Print, in exact form, the lines below from the one containing "Task: Click the plus" through the one containing "Task: Expand the tab search dropdown arrow", and omit all others.

****

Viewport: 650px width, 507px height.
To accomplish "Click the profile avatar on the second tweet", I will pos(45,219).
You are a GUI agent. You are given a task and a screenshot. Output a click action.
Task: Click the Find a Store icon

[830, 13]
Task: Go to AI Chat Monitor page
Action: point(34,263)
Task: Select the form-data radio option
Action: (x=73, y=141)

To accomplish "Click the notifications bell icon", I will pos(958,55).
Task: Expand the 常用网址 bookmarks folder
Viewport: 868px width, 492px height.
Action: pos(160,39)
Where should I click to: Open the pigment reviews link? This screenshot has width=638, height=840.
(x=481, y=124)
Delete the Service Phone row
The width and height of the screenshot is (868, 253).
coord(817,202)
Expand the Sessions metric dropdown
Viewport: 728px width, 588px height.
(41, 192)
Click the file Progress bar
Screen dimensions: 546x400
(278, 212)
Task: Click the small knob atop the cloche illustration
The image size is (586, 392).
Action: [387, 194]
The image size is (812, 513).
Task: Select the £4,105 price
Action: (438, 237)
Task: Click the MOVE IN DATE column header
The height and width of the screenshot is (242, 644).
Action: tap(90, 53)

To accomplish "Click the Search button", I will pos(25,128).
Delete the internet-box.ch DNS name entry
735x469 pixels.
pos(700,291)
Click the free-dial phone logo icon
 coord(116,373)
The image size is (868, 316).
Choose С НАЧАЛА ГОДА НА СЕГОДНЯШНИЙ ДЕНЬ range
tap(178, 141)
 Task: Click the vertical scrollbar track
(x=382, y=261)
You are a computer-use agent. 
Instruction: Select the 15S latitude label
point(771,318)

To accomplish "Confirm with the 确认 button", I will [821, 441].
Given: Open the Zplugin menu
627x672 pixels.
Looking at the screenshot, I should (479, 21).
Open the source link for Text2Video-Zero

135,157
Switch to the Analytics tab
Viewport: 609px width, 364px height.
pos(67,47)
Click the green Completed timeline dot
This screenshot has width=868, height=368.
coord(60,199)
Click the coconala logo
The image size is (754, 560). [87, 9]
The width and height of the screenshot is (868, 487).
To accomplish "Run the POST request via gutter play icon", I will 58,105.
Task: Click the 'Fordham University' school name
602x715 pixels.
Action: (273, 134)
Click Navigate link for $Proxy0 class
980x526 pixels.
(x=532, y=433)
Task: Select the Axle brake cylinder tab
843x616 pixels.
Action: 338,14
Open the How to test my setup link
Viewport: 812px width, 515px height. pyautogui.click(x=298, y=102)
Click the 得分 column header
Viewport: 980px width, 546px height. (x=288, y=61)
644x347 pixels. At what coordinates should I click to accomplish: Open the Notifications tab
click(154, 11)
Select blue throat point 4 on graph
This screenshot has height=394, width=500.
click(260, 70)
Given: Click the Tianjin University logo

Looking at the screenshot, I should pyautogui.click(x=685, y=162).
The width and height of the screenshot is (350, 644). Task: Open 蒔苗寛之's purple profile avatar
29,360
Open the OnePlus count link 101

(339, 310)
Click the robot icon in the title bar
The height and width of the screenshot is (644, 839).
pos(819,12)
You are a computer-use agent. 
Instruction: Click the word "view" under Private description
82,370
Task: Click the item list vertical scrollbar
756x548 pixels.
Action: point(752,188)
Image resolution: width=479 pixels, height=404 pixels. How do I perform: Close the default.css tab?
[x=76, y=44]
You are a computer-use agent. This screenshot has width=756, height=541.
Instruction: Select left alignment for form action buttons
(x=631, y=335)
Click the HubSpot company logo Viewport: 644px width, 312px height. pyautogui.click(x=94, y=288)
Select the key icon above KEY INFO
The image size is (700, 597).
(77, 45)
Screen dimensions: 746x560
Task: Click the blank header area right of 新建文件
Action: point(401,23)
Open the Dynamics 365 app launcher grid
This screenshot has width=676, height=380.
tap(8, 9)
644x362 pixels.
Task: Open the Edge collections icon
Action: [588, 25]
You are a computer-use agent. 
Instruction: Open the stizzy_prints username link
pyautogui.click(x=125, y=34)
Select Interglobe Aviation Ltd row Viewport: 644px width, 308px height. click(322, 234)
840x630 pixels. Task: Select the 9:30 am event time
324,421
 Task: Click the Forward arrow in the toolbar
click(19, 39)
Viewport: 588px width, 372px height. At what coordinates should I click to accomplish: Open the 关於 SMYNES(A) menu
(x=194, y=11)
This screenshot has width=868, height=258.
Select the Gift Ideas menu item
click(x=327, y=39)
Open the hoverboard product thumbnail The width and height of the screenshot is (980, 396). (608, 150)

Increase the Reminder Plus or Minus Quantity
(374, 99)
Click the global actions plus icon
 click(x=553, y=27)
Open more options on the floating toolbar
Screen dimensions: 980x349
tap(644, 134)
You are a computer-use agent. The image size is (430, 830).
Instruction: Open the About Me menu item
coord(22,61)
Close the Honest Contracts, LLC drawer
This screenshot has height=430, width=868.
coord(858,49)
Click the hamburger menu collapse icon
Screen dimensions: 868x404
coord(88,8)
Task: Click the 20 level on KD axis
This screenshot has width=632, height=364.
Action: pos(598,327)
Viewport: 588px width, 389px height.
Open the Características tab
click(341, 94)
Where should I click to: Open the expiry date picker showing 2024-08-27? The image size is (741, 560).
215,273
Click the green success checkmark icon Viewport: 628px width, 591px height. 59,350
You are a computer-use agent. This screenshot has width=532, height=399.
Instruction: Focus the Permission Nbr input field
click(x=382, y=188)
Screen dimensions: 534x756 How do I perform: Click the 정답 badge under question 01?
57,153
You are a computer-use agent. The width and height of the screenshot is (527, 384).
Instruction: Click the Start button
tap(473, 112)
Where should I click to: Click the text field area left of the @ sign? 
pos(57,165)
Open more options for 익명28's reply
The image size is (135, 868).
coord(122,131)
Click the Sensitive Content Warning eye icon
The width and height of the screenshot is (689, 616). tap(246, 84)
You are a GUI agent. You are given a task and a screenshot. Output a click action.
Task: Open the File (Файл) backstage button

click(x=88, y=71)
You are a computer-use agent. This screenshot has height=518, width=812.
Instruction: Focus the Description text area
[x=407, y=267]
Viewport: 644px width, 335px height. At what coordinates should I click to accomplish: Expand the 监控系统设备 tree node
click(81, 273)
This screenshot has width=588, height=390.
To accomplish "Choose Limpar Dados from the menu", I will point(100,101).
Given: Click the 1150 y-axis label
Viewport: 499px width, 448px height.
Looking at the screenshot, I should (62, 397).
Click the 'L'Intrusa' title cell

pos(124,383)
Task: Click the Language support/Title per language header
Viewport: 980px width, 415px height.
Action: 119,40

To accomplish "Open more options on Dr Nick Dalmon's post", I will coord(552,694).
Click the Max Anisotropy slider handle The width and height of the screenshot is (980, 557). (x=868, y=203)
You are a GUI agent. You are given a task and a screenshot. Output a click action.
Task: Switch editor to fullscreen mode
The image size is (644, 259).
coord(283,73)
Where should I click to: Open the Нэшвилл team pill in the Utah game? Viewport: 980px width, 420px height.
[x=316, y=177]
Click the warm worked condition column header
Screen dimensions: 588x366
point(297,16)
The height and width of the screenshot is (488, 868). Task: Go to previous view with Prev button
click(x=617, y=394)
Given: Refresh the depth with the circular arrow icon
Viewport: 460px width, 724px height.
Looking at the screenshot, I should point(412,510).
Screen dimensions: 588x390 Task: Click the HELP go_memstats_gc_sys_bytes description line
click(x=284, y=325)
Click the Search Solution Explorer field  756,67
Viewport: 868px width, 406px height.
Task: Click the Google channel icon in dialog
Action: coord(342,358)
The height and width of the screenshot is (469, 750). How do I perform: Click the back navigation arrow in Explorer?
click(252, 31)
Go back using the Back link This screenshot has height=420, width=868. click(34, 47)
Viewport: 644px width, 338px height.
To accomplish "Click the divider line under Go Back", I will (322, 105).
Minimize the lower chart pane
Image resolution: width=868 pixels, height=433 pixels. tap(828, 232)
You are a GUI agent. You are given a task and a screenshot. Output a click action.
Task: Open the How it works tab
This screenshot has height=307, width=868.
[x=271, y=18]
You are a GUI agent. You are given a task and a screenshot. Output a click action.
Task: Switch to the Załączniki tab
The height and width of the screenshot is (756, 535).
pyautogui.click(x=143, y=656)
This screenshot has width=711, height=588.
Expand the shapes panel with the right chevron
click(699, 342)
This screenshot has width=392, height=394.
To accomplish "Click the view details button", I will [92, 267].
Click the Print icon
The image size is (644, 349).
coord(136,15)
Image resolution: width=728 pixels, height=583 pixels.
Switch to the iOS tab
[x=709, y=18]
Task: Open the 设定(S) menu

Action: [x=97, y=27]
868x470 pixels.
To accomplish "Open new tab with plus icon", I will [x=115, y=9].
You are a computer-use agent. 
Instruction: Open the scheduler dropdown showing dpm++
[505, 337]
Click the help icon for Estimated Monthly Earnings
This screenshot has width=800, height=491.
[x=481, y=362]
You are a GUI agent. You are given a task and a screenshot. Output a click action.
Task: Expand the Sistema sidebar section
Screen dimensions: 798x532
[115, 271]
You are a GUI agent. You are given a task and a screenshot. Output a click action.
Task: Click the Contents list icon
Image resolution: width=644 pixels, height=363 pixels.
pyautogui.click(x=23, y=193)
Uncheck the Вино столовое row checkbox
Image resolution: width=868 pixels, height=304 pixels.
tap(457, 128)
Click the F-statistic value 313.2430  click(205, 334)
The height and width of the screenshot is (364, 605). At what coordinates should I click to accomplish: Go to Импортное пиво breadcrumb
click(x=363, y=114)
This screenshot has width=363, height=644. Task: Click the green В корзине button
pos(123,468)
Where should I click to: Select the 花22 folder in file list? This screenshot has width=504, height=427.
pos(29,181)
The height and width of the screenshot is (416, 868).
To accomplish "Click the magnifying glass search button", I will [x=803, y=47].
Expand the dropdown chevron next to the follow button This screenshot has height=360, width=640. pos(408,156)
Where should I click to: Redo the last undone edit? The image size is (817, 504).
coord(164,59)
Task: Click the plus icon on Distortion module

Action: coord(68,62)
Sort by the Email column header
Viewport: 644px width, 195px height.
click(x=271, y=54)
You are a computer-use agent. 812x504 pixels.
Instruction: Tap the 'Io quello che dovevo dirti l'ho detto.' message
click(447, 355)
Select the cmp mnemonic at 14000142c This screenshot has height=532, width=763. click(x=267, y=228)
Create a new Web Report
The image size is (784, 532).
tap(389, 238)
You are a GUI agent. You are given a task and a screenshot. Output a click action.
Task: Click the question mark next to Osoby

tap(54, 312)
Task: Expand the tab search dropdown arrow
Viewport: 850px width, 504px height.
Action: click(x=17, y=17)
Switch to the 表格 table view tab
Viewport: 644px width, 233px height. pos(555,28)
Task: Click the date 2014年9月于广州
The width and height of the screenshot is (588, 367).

****

## Answer box
Task: Click the plus icon on Distortion module

Action: coord(68,62)
Sort by the Email column header
Viewport: 644px width, 195px height.
click(x=271, y=54)
You are a computer-use agent. 812x504 pixels.
Instruction: Tap the 'Io quello che dovevo dirti l'ho detto.' message
click(447, 355)
Select the cmp mnemonic at 14000142c This screenshot has height=532, width=763. click(x=267, y=228)
Create a new Web Report
The image size is (784, 532).
tap(389, 238)
You are a GUI agent. You are given a task and a screenshot. Output a click action.
Task: Click the question mark next to Osoby

tap(54, 312)
Task: Expand the tab search dropdown arrow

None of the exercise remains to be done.